Apr 26th, 2008 by Axel
Let’s suppose that, knowing nothing about cars, you wanted to learn how they worked. You happen to have a friend who is an auto mechanic, so you ask him to explain cars to you: How do they start? How does burning gasoline make the engine go? How does the force generated by the engine get transferred to the wheels? Imagine that in answer to your questions, your mechanic friend brings you to an auto parts shop and begins to take parts off the shelf, explaining to you what each one is. By the end of the little lesson, your friend had shown you every piece that goes in your car and explained its function. Do you now know how a car works?
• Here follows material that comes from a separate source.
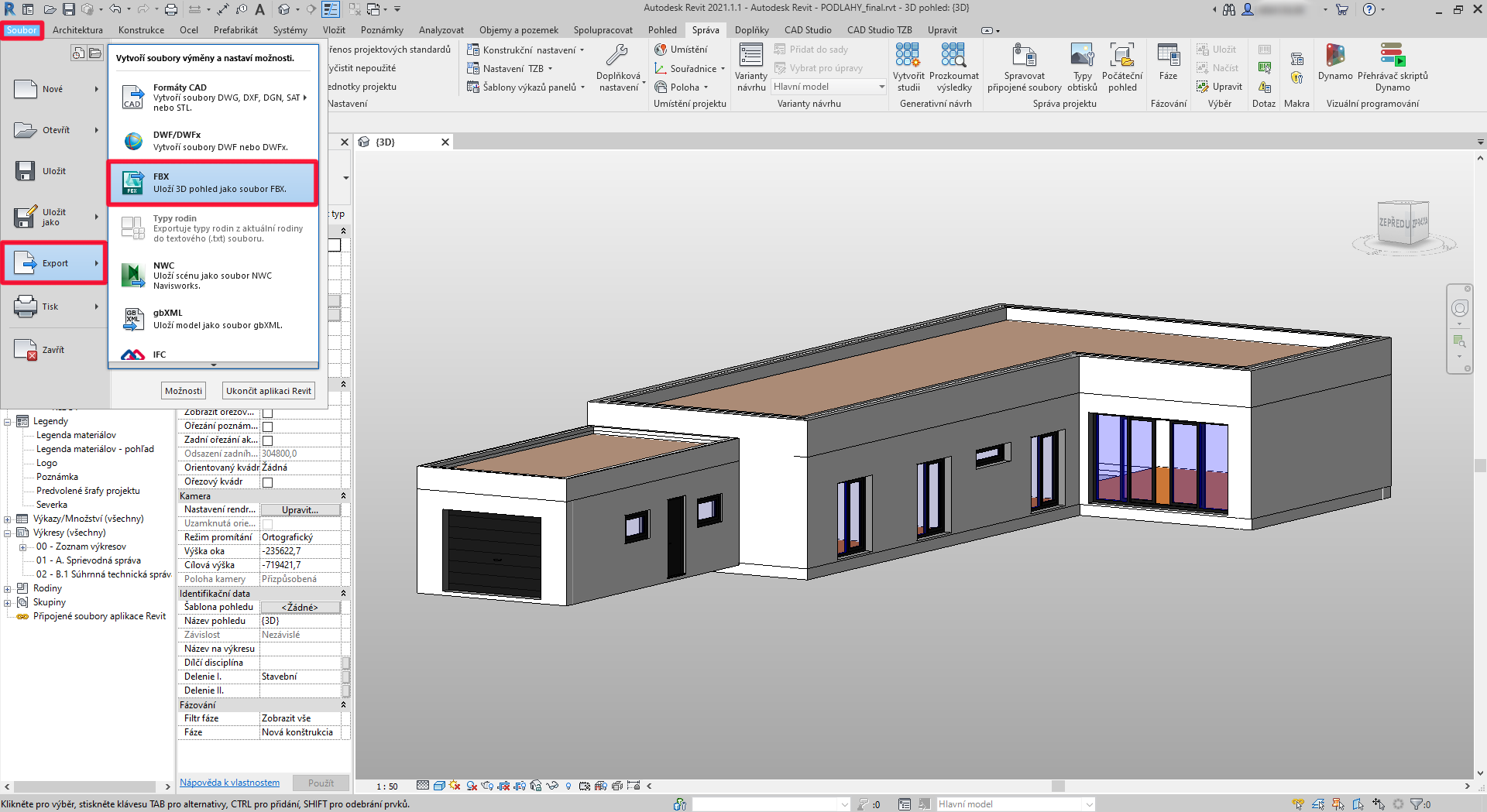Switch to the Architektura ribbon tab
The height and width of the screenshot is (812, 1487).
coord(77,30)
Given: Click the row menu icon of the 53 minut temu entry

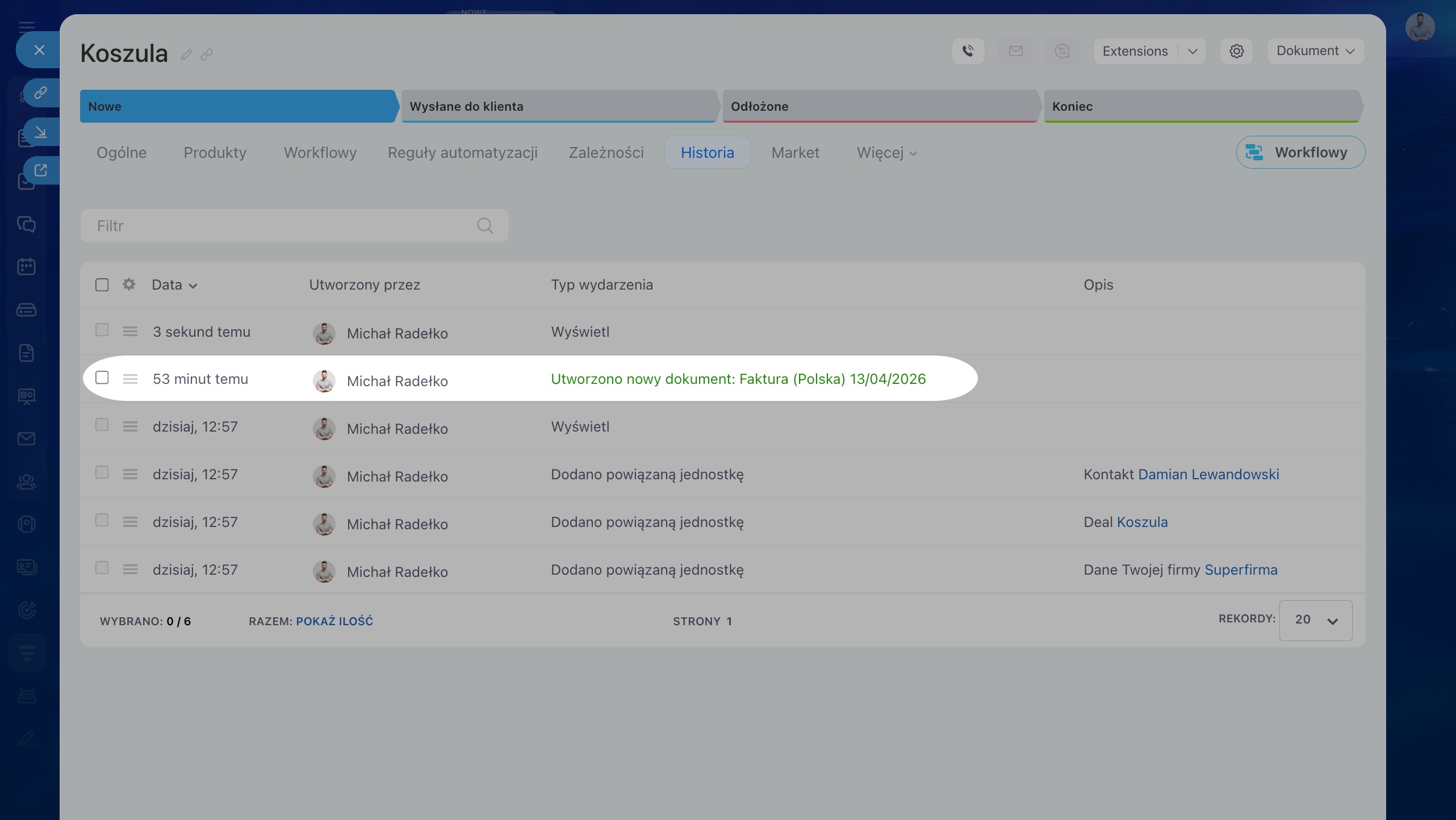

Well, no. Even if you could recite what each part does, you probably still have a poor understanding of how the parts work together to make a vehicle go. Let’s take a more extreme scenario: you are teaching a class full of aspiring automobile engineers, and you want to teach them how to design cars. Would you teach them by just going through all the car parts one by one? Maybe you could even bring it all together at the end of the class and show them some diagrams of the parts put together: the chassis, the electrical system, the drive train. But even with the diagrams, these would-be engineers still won’t be able to show up for work at Mercedes and design the next state-of-the-art engine. Parts lists and diagrams aren’t enough; as any engineer can tell you, you need to get quantitative, you need to understand math and physics, and you need to be able to build model engines on computers, models which you can then test in silico without actually trying to physically build every new idea for an engine.
In many ways, molecular biologists are like that class of auto engineers.